▶ **Exercise objective**
Report how many lines of these entries hold the string "badge"; reply with the number alone.

Collection entries
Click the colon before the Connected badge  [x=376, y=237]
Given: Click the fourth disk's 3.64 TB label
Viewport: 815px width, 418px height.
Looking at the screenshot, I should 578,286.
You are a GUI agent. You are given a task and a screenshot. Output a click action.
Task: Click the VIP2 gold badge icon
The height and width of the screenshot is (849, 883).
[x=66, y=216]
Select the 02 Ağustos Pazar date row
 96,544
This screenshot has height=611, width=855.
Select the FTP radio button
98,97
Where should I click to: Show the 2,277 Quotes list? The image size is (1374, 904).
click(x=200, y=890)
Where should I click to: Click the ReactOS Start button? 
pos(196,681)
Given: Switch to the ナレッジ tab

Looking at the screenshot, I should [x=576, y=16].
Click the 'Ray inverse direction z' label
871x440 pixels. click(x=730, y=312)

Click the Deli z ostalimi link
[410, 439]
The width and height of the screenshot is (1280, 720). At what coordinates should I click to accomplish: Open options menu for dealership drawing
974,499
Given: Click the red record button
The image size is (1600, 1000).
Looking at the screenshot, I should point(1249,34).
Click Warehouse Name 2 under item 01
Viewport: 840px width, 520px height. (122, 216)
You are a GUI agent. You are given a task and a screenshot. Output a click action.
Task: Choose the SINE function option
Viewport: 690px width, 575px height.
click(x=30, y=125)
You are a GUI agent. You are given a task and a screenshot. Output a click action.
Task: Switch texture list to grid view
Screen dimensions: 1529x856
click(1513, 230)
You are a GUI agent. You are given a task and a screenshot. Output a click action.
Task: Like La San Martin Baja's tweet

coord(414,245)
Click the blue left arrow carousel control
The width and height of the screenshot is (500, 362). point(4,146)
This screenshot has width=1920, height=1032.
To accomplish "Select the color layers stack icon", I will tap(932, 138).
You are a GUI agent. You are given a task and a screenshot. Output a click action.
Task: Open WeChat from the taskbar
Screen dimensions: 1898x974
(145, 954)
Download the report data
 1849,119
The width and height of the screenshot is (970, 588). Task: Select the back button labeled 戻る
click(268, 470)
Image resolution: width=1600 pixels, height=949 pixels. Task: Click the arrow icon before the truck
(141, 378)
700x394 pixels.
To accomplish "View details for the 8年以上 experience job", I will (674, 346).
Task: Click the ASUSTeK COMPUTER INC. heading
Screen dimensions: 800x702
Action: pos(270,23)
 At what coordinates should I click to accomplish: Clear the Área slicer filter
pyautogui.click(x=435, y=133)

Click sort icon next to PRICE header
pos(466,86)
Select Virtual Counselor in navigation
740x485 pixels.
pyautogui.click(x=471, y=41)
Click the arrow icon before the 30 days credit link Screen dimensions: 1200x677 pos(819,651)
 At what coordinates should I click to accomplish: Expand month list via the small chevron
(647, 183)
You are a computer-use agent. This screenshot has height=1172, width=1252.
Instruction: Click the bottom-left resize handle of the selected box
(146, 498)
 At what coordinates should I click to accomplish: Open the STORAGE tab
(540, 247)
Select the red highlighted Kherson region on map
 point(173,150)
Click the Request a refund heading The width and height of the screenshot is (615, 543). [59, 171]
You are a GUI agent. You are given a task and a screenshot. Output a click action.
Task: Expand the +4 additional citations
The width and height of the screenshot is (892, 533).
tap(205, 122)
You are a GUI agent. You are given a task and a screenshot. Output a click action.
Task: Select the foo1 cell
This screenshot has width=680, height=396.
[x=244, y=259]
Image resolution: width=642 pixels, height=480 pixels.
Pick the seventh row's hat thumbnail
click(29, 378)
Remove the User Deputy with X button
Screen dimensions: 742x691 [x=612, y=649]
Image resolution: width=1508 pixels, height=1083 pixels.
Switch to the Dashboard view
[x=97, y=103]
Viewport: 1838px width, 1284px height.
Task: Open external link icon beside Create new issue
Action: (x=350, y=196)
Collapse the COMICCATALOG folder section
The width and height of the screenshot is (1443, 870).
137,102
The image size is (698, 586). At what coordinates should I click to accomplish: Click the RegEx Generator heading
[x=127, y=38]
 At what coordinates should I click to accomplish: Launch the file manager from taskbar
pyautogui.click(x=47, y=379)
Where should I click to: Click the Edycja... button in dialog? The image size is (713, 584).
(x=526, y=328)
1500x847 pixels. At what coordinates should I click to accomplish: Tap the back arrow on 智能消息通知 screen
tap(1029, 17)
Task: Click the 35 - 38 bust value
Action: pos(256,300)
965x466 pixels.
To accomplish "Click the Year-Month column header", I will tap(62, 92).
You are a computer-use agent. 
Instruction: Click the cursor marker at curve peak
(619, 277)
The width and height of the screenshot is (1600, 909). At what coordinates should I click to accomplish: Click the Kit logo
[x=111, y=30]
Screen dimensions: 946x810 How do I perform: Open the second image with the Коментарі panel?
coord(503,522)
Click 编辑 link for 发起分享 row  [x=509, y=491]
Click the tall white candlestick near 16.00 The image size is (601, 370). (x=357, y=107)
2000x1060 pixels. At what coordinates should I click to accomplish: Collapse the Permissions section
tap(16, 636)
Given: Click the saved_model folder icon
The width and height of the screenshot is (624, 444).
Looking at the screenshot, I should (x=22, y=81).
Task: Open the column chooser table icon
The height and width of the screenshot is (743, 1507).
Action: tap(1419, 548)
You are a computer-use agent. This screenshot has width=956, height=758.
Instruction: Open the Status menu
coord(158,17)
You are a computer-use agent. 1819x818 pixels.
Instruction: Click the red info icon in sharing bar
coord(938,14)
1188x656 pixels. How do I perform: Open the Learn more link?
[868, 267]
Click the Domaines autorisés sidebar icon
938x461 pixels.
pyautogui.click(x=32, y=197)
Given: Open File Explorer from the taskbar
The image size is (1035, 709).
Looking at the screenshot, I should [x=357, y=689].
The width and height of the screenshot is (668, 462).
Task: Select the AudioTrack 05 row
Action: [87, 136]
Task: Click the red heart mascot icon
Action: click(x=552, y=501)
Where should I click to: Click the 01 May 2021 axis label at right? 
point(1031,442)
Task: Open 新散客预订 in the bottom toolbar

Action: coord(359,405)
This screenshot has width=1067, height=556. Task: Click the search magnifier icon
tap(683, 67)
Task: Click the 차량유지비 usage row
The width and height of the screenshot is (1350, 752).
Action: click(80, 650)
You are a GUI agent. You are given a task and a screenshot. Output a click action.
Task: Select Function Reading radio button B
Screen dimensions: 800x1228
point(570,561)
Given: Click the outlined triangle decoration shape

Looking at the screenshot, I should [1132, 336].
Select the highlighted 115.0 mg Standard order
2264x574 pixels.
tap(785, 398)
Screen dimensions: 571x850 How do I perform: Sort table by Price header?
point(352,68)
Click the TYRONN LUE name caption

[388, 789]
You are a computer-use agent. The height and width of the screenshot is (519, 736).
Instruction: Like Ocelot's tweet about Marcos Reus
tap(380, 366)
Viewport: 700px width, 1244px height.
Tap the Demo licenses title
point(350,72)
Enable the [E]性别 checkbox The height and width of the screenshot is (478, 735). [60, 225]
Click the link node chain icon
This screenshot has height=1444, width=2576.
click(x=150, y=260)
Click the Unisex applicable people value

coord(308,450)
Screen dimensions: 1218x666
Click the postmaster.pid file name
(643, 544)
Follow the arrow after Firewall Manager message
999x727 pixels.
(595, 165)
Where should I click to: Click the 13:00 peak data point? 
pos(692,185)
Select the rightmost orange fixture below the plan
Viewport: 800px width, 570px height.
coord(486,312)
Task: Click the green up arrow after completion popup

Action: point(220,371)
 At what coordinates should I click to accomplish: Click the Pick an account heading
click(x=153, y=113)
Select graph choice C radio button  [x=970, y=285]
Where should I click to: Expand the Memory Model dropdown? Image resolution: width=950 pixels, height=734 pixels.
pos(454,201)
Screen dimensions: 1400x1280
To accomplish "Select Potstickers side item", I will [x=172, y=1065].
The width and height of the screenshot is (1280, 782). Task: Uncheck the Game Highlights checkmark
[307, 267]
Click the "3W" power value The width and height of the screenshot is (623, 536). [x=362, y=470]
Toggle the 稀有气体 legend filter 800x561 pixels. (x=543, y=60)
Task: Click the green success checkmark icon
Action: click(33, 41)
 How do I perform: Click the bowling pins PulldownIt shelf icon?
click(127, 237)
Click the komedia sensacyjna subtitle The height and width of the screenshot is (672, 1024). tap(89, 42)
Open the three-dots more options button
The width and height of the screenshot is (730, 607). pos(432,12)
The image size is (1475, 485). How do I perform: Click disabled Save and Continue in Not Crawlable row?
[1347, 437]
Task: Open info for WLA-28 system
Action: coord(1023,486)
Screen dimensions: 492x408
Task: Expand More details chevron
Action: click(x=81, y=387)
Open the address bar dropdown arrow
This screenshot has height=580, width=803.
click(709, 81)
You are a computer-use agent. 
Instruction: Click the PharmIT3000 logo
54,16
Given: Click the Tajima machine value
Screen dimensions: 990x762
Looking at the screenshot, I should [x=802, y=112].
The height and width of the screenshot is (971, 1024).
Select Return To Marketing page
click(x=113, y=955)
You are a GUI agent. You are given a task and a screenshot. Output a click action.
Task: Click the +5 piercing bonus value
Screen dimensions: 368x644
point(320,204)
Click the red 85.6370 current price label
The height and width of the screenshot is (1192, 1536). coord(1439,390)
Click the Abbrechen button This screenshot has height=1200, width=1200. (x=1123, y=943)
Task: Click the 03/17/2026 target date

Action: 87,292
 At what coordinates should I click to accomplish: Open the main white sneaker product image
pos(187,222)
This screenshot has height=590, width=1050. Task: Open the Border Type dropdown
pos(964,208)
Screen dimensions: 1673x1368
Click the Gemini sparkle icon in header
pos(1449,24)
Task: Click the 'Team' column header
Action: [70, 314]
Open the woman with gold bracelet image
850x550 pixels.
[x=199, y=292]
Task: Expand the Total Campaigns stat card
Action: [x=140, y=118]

▶ **Completed exercise**
2